Not all communities follow this pattern. Some create spaces where trauma is acknowledged, explored, and transformed, fostering personal growth rather than perpetuating cycles of projection. The carnivore movement provides a striking example. Often framed as rational health optimisation, it is deeply entwined with trauma related to the body. For many participants, this trauma originates in childhood or adulthood experiences of parental influence based on exploiters’ narratives or on their own naivety regarding the health and food industries. The body, once a source of shame, insecurity, pain, and disease, becomes both battleground and teacher. In this context, the diet evolves from a simple nutritional experiment into a symbolic exorcism, helping individuals reclaim control over a body that once felt chaotic, uncontrollable, or treacherous. The community establishes clear boundaries and cultivates a narrative of wounded flesh striving for redemption, mastery, and self-sovereignty.

What distinguishes this community is its implicit psychological architecture. Unlike ideological groups that externalise trauma into dogma or grievance, carnivore adherents largely work through their trauma via acknowledgement, accountability, progress, science, and community sharing, all of which provide repeated, structure and mastery. Each pound gained or lost, each adherence to a self-imposed rule, each remission, each obstacle overcome becomes a rehearsal of agency: a tangible demonstration of recalibrating from past helplessness to present efficacy. The trauma is largely acknowledged, processed, and contained rather than projected outward.

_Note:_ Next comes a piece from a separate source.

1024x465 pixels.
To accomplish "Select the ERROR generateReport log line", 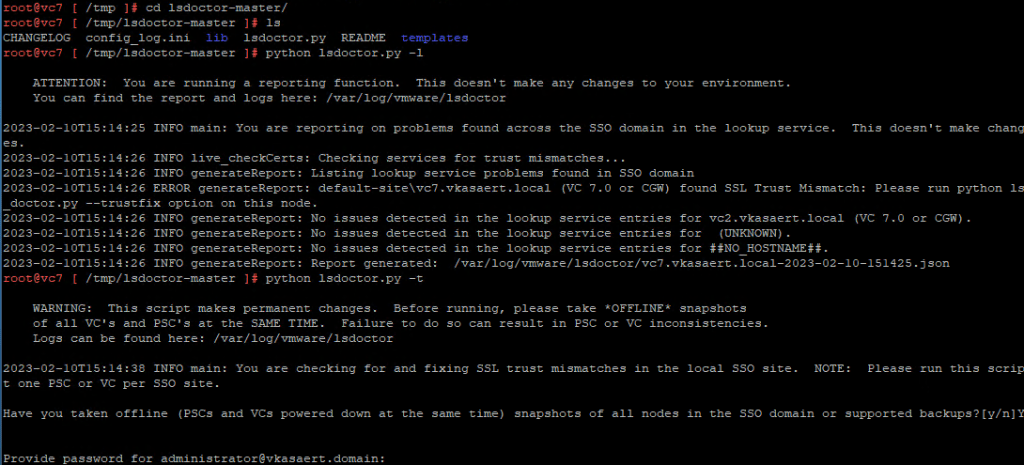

This inward focus makes the community unusually resilient, constructive, and compelling to both allies and observers. As a result, the group scales naturally: it is primed for rapid growth and success because its foundation rests on self-awareness, healing, and skill acquisition. Unlike communities driven by reactive and unconscious grievance, the carnivore network thrives by fostering mastery, promoting autonomy, and encouraging discourse. Here, trauma healing becomes the vector of growth, the more members engage consciously with their trauma, and their successes, the stronger and more enduring the collective becomes.

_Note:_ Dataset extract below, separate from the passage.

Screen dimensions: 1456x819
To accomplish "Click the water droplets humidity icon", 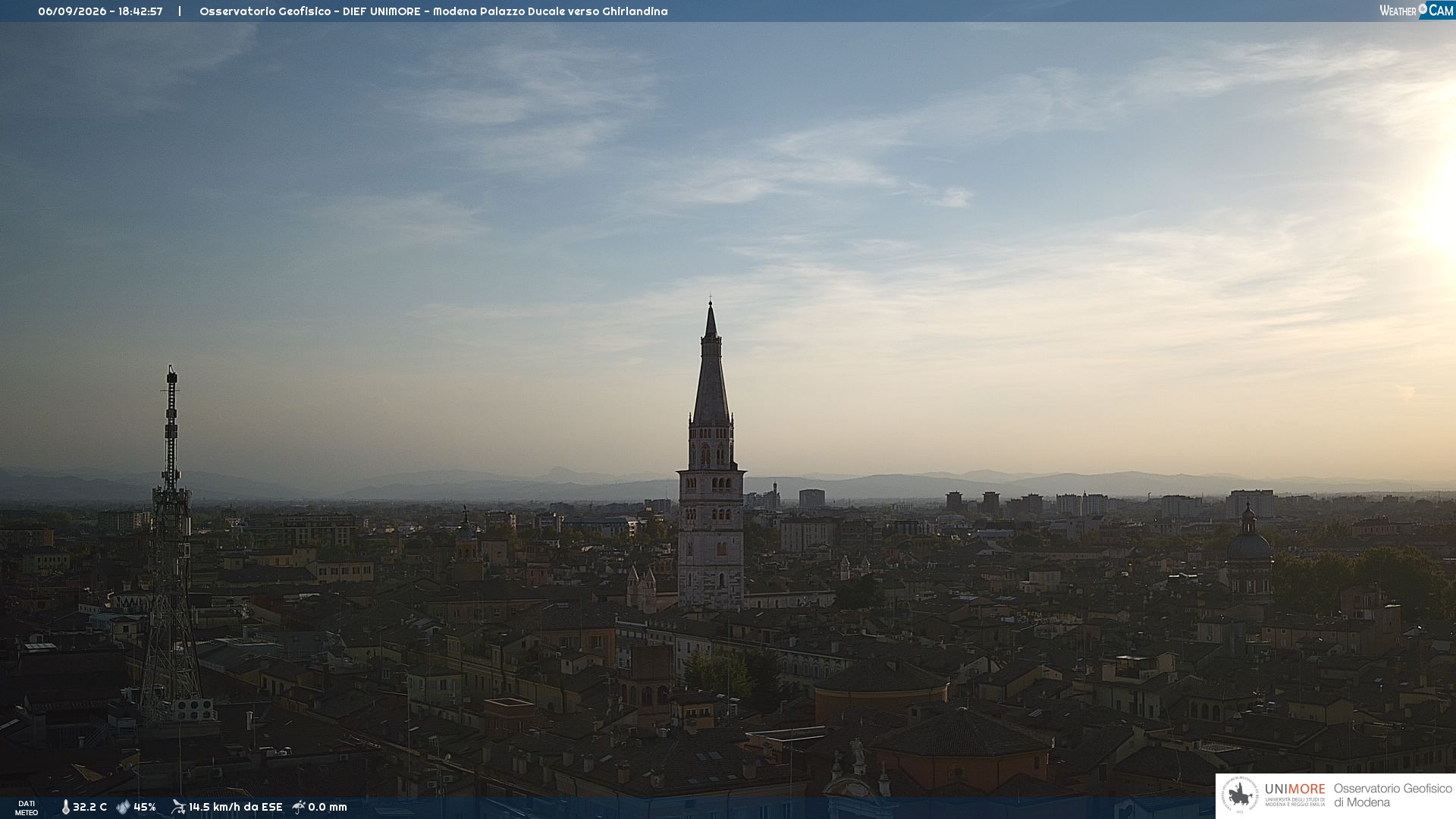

Communities such as MGTOW and feminism channel would greatly benefit from taking the Carnivore community’s approach instead of managing trauma by externalising danger. The “enemy” is named and contained, but understanding allows us to step outside the cycle. We need not be drawn into others’ unresolved wounds or project our own grievances onto the world. Trauma, left unprocessed, keeps us suspended in the past, effectively leaving many adults operating with the guidance and boundaries of children. Recognising these dynamics brings clarity. It explains why patterns repeat, why some groups implode into toxicity, and why others remain contained. Our psychology is primordial, our evolutionary wiring persistent, and understanding it allows us to navigate human behaviour with insight. Ultimately, every ritual, hobby, or ideology is a mirror. How we respond, with reflection, curiosity, and awareness, determines whether trauma continues to run us or whether we finally master the patterns that control our lives, our systems, and our culture.